No commit activity in last 3 years
No release in over 3 years
This plugin retrieves metrics and evaluate them. Aiming to track outages.
2005
2006
2007
2008
2009
2010
2011
2012
2013
2014
2015
2016
2017
2018
2019
2020
2021
2022
2023
2024
 Dependencies

Development

~> 1.7
~> 0.10
~> 10.0
~> 3.2
~> 3.1
~> 0.40.0
>= 3.2.1, ~> 3.2
~> 0.8

Runtime

 Project Readme

sensu-plugins-influxdb-metrics-checker

Build Status Gem Version

Background story

As soon as we started using InfluxDB we were wondering how we could read a given metric, compare it to its previous days, evaluate the percentage of difference, and act according to it.

We chose to do it as a Sensu plugin because it comes with Handlers that will allow us to extend the usability of this information, such as sending a message to slack, or sending an alert to OpsGenie.
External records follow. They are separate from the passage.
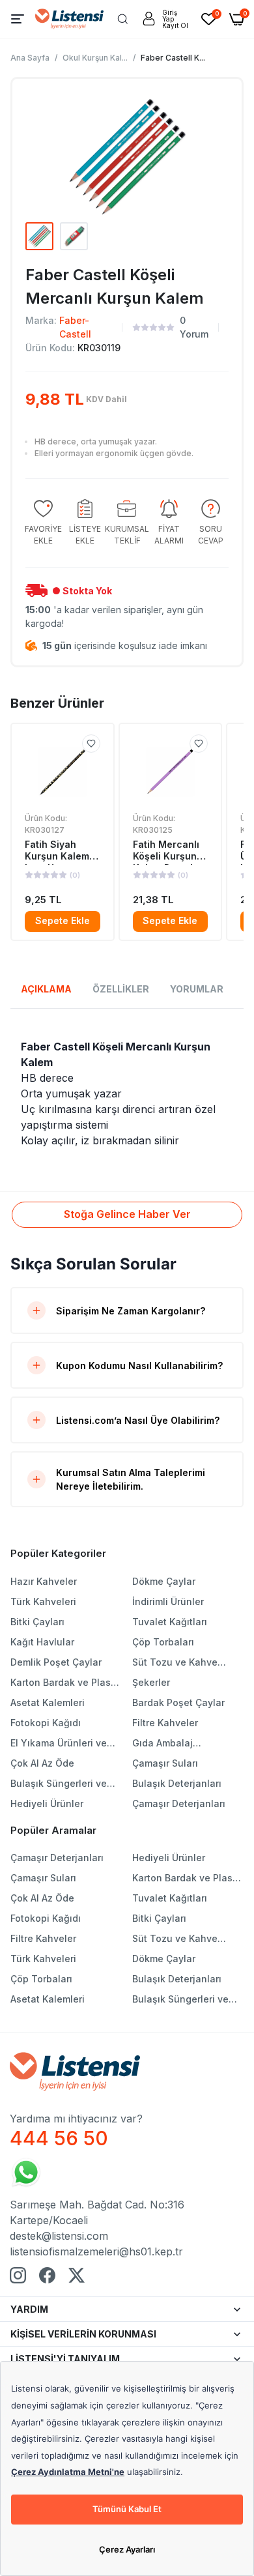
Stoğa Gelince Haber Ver (127, 1214)
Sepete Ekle (62, 920)
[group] (43, 523)
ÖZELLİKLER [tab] (120, 988)
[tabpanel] (127, 1093)
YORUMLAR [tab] (196, 988)
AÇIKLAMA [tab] (46, 988)
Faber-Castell (75, 327)
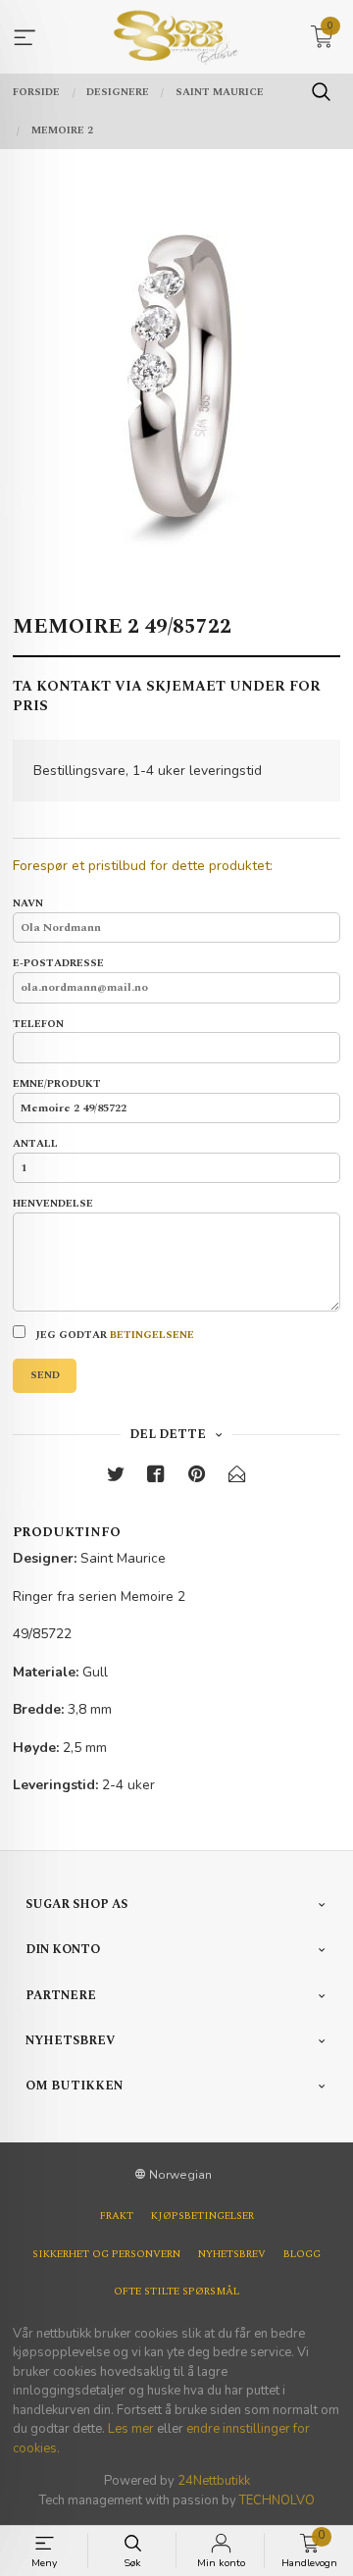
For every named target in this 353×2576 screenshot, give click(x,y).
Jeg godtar (113, 1335)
The result is that now we are able to experiment with our metrics and alerts, giving us a better understanding of whats going on in our systems.

What it does

The script will compare the values of yesterday at this time minus period, with the values of today at this time minus period. Being period a default value of 20 minutes. It will calculate the percentage of difference and will act on that. You will be able to set a threshold of warning and critical values where your program will act. It will also leave it 5 minutes to aggregate the data in influxdb, so we are more precise.

Components

There is just one script that you can find at

  • bin/check-influxdb-metrics.rb

Getting started

Once we go to check-influxdb-metrics you can run it in a bash doing:

ruby check-influxdb-metrics.rb --host=metrics-influxdb.internal.com --port=8086 --user=admin --password=password -c -3 -w -10 --db=statsd_metrics --metric=api.request.counter

Once in Sensu:

/opt/sensu/embedded/bin$ /opt/sensu/embedded/bin/ruby check-influxdb-metrics.rb --host=metrics-influxdb.internal.com --port=8086 --user=admin --password=password -c -3 -w -10 --db=statsd_metrics --metric=api.request.counter

If you have a tag you can filter your metrics by doing, for example:

ruby check-influxdb-metrics.rb --host=metrics-influxdb.internal.com --port=8086 --user=admin --password=password -c -20 -w -10 --db=statsd_metrics --metric=api.request.counter --tag=datacenter --filter=ci

You can set the period that you want for your queries, for example:

ruby check-influxdb-metrics.rb --host=metrics-influxdb.internal.com --port=8086 --user=admin --password=password -c -20 -w -10 --db=statsd_metrics --metric=api.request.counter --tag=datacenter --filter=ci --period=1440

## Advanced Queries

Regex

You can use it in your metrics. The spirit behind this feature is to gather information about exceptions only, beware that this could gather all your metrics inside your influxdb cluster, which may produce some unintended pain, so always aiming for querying exceptions, and ideally a zero exception policy. I'll strongly advise against using it for other purposes.

How it works

  1. It will understand that is a regex only when the metric name contains '/'. In the bash you'll need to include your metric inside double quotes.
  2. It will compare the number of metrics gathered today vs the number of metrics gathered yesterday.
  3. If today we read more than yesterday, it will blow up as Critical.
  4. If today we read the same number of metrics than yesterday, at the moment it will compare only the first one. I'll not rely on this tool (yet) for a deep analysis of differences when comparing multiple metrics (such as exceptions) using Regex.
ruby check-influxdb-metrics.rb --host=metrics-influxdb.internal.com --port=8086 --user=admin --password=password -c -20 -w -10 --db=statsd_metrics --metric="/^prefix.datacenter.([A-Za-z0-9-]+).([A-Za-z0-9-]+).exceptions$/"

Triangulation

In trigonometry and geometry, triangulation is the process of determining the location of a point by forming triangles to it from known points. This feature of the script is inspired in that idea.

triangulation_01.png

Once we have a given metric A (ex: messages.sent), we'll normally compare that to yesterday's weather A', we'll get the percentage of difference (X in the picture) and according to our threshold we'll fire an alert. Cool. Now let's go one step further. We may have a metric B (ex: sessions.generated), that has a business dependency on A. And if we dig further in our metrics, we may discover that, let's say, for every 5 metrics in A we have 1 in B. (In this example, let's say that you'll need 5 messages sent to build 1 session).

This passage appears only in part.